Closed firmai closed 3 years ago
It looks like there is slight error in our computation of the Piotroski Score (PS) portfolios. We categorize this signal as continuous-decile when it should have been discrete (ranging from 0 to 9). We also should be going long stocks with a score of 8 or 9 and shorting stocks with a score of 0 or 1. See caption for Table 3 of Piotroski (2000):
Gonna be honest, not sure this is a high priority thing to fix. But we'll try to remember to fix this when we update the data next year.
Hi @chenandrewy thanks for the reply, I think it's a bit more systematic than that, the screenshots that I gave in the beginning also have null values, and there is a larger list of variables that also have this problem. I know how hard it is to publish something open source, it gets combed over with a fine comb, but there is something quite great in that as it will ensure that in the long run, you have the most reputable (verifiable) study on the topic - so kudos to that.
Ah, sorry I should have looked more closely. On DivSeason, can you help me see when the NAs stop appearing? If it's just one month then it's probably because the strategy shorts dividend payers that happen to not be paying, and perhaps there's not enough data back there. I guess DivSesason is a strategy we spent a lot of time on, so I'm not very concerned about missing values.
Overall, three are missing values for many reasons. The simplest one is that some variables are not continuous enough to be sorted into quintiles. Limited data early in the sample interacts with this issue. Since IBES begins around 1985, I think this is the most likely cause for ExclExp.
We'll add this to the FAQ.
It turns out the missing portfolio returns for ExclExp was not due to IBES data availability. Instead, it's because ExclExp has a big mode at 0. Intuitively, ExclExp is "Street" aka "Non-Gaap" aka IBES earnings less GAAP earnings. So a lot of the time there is no difference, no funny exclusions and you get a ton of zeros.
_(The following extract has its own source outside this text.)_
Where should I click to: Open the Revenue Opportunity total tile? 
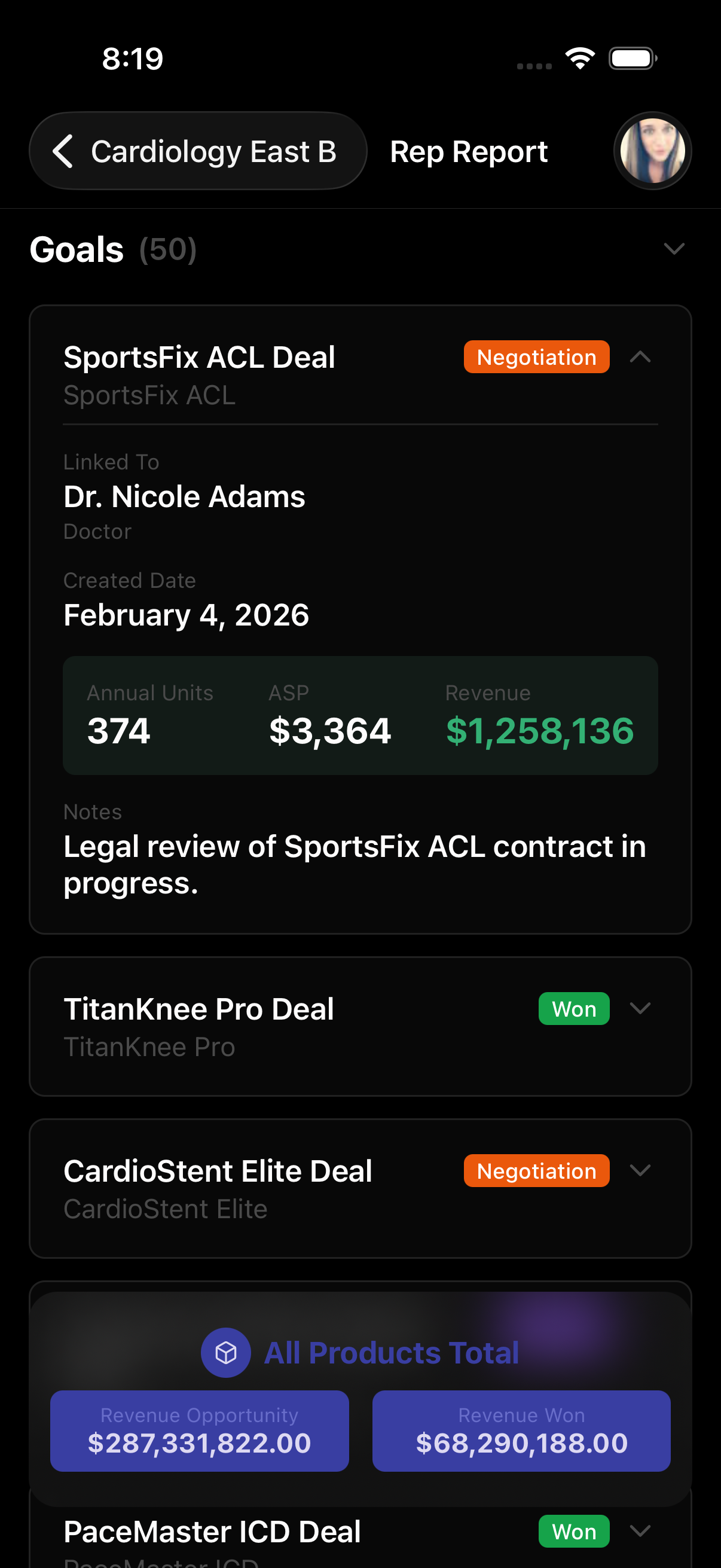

Here is the distribution of Excluded Expenses in June 1996
And then when you try to sort into quintiles, you get annoying edge cases.
In our portfolio code, we use inequality constraints on the extreme quantiles to maintain good behavior in the long-short portfolios. In the interior portfolios, you get these edge cases. This will be a pain for ML folks. But for single sorting it's fine.
Nothing to see here, unless you're an accounting nerd, but we'll ad this to the FAQ.
We updated the FAQ to explain these missing values:
The Piotroski Score at the very bottom shows that for each row there is at least on portfolio value missing (null, NaN)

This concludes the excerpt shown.